Beethoven HerreraPortafolio.com
Si bien la cumbre del G-20 del 2009 en Londres encargó al FMI la administración de US$750.000 millones de ayuda, y le autorizó a emitir 250.000 millones en DEG, no se ha clausurado el debate acerca de su estructura y gestión. Para recibir esos recursos, el FMI debió reconocer que se ha dedicado a supervisar a los países en desarrollo, mientras los países desarrollados gestaban la actual crisis; y si bien su concurso fue necesario para salvar a Grecia, el G-20 le exigió desembolsar dichos recursos prontamente y sin condicionalidad.
En su artículo ‘Trayendo balance al debate sobre el FMI’, Doménico Lombardi ha recogido las conclusiones del trabajo de la Universidad de Oxford y del Centro de Innovación Internacional en Gobernabilidad (Cigi) acerca de las nuevas reglas por las finanzas globales. Se realizó un ciclo de consultas con países de América Latina, Caribe, África, Asia Central, Lejano y Medio Oriente; y académicos, políticos y altos funcionarios de esas regiones compartieron sus puntos de vista sobre la estructura, decisiones y políticas del Fondo.
La primera conclusión es que los debates acerca de la reforma del FMI han estado dominados por los países desarrollados, en tanto que son los países en desarrollo los que más recurren a sus recursos. Además, el FMI es percibido como una institución carente de retroalimentación acerca de su gestión, y ello le ha restado legitimidad.
Destaca el autor que los países desarrollados han dejado de usar los recursos del FMI y los países en desarrollo han quedado reducidos a la condición de tomadores de política sin incidencia en las decisiones.
Los analistas consultados censuraron que el personal técnico del FMI se base en un enfoque ortodoxo, no tenga en cuenta las diferencias entre países, tenga poca flexibilidad en sus políticas y no haya elaborado políticas apropiadas para la transición de los países ex comunistas.
Además, destacan que las misiones del FMI suelen desconocer las especificidades del país, en razón de la rotación de los funcionarios, de su escasa experiencia previa y de que en mayor medida proceden de países desarrollados.
Los voceros africanos sostuvieron que el FMI debería atender más los impactos sociales de sus políticas y pusieron de presente que Estado Unidos no ha sido sometido por el Fondo a vigilancia y ajuste; de modo que persisten sus desequilibrios, contagiando al resto de países. Los voceros de América Latina destacaron que en los análisis del FMI se otorga poco espacio a temas como la deuda, la coordinación de los tipos de cambio, la gestión del capital, los activos de reserva y el control de la volatilidad financiera.
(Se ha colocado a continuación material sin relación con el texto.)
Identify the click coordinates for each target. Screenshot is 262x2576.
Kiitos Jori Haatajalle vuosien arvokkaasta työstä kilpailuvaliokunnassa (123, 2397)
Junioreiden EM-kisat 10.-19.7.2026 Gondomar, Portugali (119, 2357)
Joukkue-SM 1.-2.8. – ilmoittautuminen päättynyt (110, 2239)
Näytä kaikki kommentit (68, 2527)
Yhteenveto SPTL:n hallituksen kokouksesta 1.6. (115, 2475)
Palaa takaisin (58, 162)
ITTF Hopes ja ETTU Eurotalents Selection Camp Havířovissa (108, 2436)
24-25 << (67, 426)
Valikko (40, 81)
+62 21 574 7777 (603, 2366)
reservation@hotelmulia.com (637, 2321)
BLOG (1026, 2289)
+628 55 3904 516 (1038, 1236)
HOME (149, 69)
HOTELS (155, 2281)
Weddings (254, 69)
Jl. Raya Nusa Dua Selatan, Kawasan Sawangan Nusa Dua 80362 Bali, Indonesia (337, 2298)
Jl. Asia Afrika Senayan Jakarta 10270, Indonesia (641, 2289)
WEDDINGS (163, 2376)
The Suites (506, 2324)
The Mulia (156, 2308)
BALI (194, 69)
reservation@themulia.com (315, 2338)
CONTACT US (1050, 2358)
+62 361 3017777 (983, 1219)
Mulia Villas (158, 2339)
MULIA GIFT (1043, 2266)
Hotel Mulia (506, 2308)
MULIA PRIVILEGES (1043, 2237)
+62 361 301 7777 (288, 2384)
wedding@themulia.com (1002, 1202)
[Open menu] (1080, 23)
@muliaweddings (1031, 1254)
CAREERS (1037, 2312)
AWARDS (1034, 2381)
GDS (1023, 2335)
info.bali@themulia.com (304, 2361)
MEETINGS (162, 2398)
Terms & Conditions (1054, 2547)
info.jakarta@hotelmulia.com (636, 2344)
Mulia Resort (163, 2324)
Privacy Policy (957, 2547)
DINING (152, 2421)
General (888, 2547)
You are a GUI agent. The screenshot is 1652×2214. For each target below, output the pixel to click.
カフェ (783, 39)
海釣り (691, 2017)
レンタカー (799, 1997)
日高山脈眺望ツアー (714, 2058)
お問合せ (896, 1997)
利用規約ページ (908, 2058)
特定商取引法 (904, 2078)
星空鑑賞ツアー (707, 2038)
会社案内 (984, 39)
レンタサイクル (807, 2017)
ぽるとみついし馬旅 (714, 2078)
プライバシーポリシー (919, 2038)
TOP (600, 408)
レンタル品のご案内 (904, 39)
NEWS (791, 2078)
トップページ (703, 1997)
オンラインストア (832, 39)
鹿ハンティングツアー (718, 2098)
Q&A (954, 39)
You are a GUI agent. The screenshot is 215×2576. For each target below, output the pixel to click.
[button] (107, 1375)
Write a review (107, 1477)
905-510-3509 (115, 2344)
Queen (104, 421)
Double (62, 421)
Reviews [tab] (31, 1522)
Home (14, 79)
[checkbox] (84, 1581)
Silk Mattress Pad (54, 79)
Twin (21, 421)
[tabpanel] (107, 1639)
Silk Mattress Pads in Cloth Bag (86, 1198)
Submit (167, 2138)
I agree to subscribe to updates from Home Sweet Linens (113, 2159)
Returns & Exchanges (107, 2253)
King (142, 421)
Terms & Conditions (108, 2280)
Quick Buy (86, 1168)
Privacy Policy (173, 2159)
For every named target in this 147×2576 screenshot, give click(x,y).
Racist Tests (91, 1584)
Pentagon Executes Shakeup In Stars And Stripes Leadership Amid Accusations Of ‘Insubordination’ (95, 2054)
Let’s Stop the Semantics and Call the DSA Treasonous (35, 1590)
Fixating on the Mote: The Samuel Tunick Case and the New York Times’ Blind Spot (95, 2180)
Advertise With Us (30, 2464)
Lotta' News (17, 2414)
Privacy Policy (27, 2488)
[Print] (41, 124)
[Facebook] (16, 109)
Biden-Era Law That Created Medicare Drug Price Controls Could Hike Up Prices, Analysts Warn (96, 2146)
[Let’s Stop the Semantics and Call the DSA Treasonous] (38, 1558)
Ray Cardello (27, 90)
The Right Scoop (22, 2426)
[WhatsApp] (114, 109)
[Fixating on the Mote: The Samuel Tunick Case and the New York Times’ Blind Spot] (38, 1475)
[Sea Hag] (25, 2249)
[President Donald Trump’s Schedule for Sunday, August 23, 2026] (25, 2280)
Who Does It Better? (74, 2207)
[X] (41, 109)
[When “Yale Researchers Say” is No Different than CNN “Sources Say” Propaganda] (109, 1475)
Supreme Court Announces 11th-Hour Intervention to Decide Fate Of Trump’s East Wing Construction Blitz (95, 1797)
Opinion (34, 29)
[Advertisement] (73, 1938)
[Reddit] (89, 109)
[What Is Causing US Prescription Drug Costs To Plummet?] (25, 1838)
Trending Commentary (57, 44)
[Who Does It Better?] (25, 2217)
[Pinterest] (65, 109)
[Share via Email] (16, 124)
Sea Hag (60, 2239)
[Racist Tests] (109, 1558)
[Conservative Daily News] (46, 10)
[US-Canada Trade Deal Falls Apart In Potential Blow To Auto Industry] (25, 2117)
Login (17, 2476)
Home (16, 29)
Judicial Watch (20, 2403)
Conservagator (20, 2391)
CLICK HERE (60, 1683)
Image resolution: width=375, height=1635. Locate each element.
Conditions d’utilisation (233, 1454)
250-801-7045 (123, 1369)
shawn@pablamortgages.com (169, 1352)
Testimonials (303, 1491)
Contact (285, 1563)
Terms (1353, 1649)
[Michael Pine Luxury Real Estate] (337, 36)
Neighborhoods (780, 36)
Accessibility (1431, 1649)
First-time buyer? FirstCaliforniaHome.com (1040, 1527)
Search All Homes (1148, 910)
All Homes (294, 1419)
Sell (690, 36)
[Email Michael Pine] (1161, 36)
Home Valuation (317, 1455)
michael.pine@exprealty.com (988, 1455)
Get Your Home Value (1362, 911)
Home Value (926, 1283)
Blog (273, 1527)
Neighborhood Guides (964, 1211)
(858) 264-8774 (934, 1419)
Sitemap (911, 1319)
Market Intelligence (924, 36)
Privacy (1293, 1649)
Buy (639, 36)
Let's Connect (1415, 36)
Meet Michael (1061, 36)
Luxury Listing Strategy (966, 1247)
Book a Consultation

Respecto a la estructura de decisión los participantes destacaron la asimetría creciente entre los derechos de voto de los países emergentes, en comparación con sus activos de reserva acumulados y concluyeron que hay un desbalance en la representación, no corregido con las últimas reformas. También consideran que el FMI carece de un sistema de rendición de cuentas que otorgue transparencia a su gestión.
En conclusión, los analistas creen que el FMI debe adoptar posiciones más flexibles en el asesoramiento, incluir las consideraciones sociales en sus políticas y trabajar más estrechamente con las organizaciones regionales.